Как только дону Луису разрешили вставать, он счел своей обязанностью признаться отцу в том, что они с Пепитой любят друг друга и что он намерен жениться на ней.
Во время болезни сына дон Педро не отходил от него и ухаживал за ним с бесконечной нежностью.
Двадцать седьмого июня утром, после посещения врача, дон Педро остался наедине с сыном; тогда-то и состоялось столь тягостное для дона Луиса признание.
– Отец, – сказал дон Луис, – я не имею права дольше обманывать вас.
Отбросив лицемерие, я исповедаюсь вам во всех грехах.
– Малыш, если ты собираешься исповедоваться, то не лучше ли позвать отца викария? У меня взгляды весьма свободные, я отпущу тебе все грехи, – но только мое прощение тебе ни в чем не поможет.
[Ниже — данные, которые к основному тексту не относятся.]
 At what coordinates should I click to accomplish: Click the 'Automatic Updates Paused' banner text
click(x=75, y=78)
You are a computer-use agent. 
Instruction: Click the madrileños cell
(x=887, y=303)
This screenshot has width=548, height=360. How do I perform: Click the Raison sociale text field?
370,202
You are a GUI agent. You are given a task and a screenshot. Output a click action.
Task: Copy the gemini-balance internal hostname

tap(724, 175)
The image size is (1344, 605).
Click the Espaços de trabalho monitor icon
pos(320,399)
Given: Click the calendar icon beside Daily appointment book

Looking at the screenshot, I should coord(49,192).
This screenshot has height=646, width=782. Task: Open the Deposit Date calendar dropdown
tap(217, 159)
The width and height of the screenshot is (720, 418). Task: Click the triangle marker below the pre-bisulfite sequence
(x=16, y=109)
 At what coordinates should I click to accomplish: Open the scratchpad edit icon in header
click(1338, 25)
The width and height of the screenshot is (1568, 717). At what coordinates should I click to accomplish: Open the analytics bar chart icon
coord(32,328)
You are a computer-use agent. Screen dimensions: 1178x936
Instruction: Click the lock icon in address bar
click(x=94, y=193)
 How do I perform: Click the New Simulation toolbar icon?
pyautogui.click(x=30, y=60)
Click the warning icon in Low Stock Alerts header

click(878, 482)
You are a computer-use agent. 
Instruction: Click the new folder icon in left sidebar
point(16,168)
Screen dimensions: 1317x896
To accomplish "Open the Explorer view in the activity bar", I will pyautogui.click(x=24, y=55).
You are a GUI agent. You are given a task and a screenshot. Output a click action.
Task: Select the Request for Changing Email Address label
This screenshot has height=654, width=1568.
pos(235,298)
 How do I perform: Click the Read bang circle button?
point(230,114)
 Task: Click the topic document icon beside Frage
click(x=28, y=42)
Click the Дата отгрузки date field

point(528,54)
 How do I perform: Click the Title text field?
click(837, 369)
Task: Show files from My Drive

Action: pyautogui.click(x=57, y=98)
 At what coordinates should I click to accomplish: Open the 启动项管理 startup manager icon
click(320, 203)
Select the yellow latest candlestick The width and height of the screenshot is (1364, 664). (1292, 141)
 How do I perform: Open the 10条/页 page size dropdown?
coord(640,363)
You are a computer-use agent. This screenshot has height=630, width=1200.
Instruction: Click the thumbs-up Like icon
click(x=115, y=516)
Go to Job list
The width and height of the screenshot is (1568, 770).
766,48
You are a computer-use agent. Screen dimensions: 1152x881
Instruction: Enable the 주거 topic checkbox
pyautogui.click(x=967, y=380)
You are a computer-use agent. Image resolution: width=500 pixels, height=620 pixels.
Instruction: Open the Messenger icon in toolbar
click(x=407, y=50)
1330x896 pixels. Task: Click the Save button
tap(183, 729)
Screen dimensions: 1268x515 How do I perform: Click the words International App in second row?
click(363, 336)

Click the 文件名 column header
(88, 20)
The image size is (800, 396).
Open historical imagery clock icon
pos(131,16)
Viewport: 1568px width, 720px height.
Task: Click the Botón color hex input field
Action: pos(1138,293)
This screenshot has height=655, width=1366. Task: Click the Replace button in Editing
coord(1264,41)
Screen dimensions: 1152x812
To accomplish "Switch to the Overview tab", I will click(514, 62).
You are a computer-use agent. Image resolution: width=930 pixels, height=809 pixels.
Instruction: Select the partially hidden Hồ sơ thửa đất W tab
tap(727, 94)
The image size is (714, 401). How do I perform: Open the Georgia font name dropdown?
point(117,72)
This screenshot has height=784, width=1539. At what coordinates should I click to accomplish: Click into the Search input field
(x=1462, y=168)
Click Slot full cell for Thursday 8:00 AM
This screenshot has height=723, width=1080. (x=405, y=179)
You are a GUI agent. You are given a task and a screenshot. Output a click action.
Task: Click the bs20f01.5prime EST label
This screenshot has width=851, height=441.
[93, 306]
Вот если ты хочешь доверить мне как близкому другу свою тайну – изволь, я тебя выслушаю.
– Я собираюсь вам рассказать о моей тяжкой вине, и мне стыдно…
– Так не стыдись перед отцом и говори, ничего не скрывая.
Дон Луис, сильно покраснев и с явным смущением, начал:
– Мой секрет состоит в том, что я влюблен в Пепиту Хименес и что она…
Дон Педро прервал сына взрывом смеха и закончил вместо него:
– Тоже влюблена в тебя. А в Иванову ночь ты вел с нею до двух часов нежнейшую беседу; из-за нее ты искал повода для ссоры с графом Хенасааром и раскроил ему череп. Ну, сынок, хороший же секрет ты мне доверил!… Нет ни одной собаки, ни одной кошки в городе, которые не знали бы этого. Единственно, что, пожалуй, могло остаться в тайне, – это то, что беседа продолжалась именно до двух часов ночи; но цыганки, продавщицы пончиков, видели, как ты выходил из дома Пепиты, и не успокоились, пока не разболтали об этом всем встречным и поперечным. Да и Пепита не особенно это скрывает. И хорошо делает – к чему притворяться?… С первого дня твоей болезни Пепита приходила сюда по два раза в день и два-три раза посылала Антоньону узнать о твоем здоровье; но я их не пускал к тебе, не хотел, чтобы ты волновался.
Смущение дона Луиса возрастало по мере того, как он слушал рассказ отца.
– Какая неожиданность для вас! – сказал он. – Как вы, должно быть, изумились.
– Никакой неожиданности, и нечему тут было удивляться, мальчуган. В городке узнали обо всех событиях только четыре дня назад, и, сказать по правде, все ошеломлены. Народ только и говорит: «Смотрите-ка, он мягко стелет, да жестко спать! Ай да святоша, ай да мертвый котенок! Он-таки показал свои когти!» Особенно потрясен отец викарий. Он до сих пор крестится, вспоминая, сколь много ты потрудился в винограднике господа в ночь с двадцать третьего на двадцать четвертое июня и сколь разнообразен и разносторонен был твой труд. Но меня эти новости не застали врасплох, если не считать твоей дуэли. Мы, старики, слышим, как растет трава. Не так-то просто цыпленку обмануть старого петуха.
– Да, это верно: я хотел обмануть вас. Я оказался лицемером.
– Не будь глупцом, – я же не браню тебя. Я это так, чтобы показать свою проницательность. Но давай говорить откровенно: мне нечем хвастать. Правда, мне известен шаг за шагом твой роман с Пепитой вот уже более двух месяцев, но известен лишь потому, что твой дядя настоятель, которому ты обо всем писал, держал меня в курсе дела. Выслушай обвинительное письмо дяди и мой ответ; документ весьма важный, я сберег его черновик.
Вынув из кармана несколько листков бумаги, дон Педро начал:

«Дорогой братец! Я душевно огорчен, что мне приходится сообщить тебе плохие вести, но я верю, что господь дарует тебе силы и терпение и ты не станешь огорчаться сверх меры. Вот уже несколько дней, как Луисито пишет мне странные письма, в которых я открываю сквозь мистическую экзальтацию весьма земную и греховную склонность к некоей красивой вдовушке в вашем городке, лукавой и очень кокетливой. Я опрометчиво верил в непоколебимое призвание Луисито и льстил себя надеждой, что в его лице подарю божьей церкви мудрого, добродетельного и примерного священника, но письма племянника разрушили мои иллюзии.